また、この神社は「酉の市」が開催されることでも有名です。同じ新宿区には「花園神社」があり、どちらかというとそちらのほうが有名ですが、この神社でも毎年酉の市が開催され、縁起物の熊手や出店を目当てに多くの参拝客が訪れます。当日の賑わいは、参拝したことがないとなかなか説明しづらいと思います。ぜひ1度行ってみてください。
『君の名は。』のロケ地とのウワサも
そして、最近ではこの神社が急激に注目を集めています。なぜなら、あの超大ヒット映画『君の名は。』の舞台のひとつではないかとウワサされているからです。映画をまだご覧になっていない方でも、階段で主人公の男女2人が見つめあっているポスターはニュース報道などでご存知なのではないでしょうか。実はその舞台となっている階段が、須賀神社の正面にある階段ではないかとファンのあいだで話題になったのです。
製作者側による公式な説明がなされていないため、あくまでもウワサにすぎません。しかしながら実際に行ってみると、手すりの赤い色や階段の角度などがそっくりであるため、とても偶然の一致とは思えません。
主人公のひとりである立花瀧が神社近くの新宿区若葉に住んでいることは公式に説明されているので、筆者自身は真実なのではないかと思っています。映画に感動して「聖地巡礼」しようと思っても、もうひとつの舞台である飛驒地方には、東京からではなかなか遠くて行けない方も多いと思います。
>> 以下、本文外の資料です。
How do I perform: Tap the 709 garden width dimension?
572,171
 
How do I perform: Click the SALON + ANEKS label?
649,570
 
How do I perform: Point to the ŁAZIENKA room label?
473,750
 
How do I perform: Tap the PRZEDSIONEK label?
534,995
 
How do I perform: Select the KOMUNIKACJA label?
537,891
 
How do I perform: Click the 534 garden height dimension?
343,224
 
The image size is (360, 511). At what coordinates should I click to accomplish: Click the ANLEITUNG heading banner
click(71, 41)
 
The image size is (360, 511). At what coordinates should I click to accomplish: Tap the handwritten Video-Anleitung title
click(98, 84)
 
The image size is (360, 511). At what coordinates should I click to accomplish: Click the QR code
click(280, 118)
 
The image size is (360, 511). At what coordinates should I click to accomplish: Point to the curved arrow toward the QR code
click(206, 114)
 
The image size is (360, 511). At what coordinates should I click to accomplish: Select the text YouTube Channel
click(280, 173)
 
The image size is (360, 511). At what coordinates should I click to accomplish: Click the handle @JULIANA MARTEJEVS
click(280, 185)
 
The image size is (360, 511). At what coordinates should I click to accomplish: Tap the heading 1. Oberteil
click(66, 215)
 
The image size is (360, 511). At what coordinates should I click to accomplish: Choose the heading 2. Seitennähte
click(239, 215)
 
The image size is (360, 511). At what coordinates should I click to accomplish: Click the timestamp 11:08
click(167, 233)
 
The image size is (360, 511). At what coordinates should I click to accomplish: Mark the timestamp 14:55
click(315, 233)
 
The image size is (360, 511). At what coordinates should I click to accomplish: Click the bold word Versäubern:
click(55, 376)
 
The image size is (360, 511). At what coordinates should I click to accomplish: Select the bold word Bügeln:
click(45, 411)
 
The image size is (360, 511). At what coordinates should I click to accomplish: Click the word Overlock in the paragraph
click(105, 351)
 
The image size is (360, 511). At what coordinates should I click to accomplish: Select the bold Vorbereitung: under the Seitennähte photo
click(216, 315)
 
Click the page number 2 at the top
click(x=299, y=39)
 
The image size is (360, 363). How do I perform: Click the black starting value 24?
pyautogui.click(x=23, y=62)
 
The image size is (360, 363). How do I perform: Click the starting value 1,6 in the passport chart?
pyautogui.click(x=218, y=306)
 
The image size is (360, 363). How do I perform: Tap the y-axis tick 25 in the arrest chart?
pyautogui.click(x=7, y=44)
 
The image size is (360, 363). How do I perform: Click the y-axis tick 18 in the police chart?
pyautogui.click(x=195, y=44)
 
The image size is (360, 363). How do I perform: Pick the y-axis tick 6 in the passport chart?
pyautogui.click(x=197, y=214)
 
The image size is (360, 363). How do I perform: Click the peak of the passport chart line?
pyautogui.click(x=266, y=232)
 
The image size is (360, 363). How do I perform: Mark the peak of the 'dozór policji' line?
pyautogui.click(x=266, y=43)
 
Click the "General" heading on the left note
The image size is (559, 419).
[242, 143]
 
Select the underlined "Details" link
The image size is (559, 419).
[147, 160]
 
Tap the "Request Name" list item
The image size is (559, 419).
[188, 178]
四谷であればいつでも行けるので、訪れてみるのも良いですね。
◆須賀神社
〒160-0018
東京都新宿区須賀町5
須賀神社
http://www.sugajinjya.org/
東京の神社でワクワク体験を
以上、3箇所の神社を紹介しました。メディアであまり紹介されない小規模な神社を意図的に取り上げてみたのですが、それでも多くの魅力があることがよく伝わったと思います。有名な神社や仏閣を参拝することもそれはそれで楽しいのですが、あまりふだん注目されていない神社にも、それぞれさまざまな魅力があると思います。筆者も趣味としてもう何年も神社を訪れていますが、あらたな神社を訪れるたびにさまざまな出会いがあり、毎回とてもワクワクします。これを読まれたみなさんも、まずは近所の神社からで良いので、ぜひワクワクを体験しに出かけてみてください。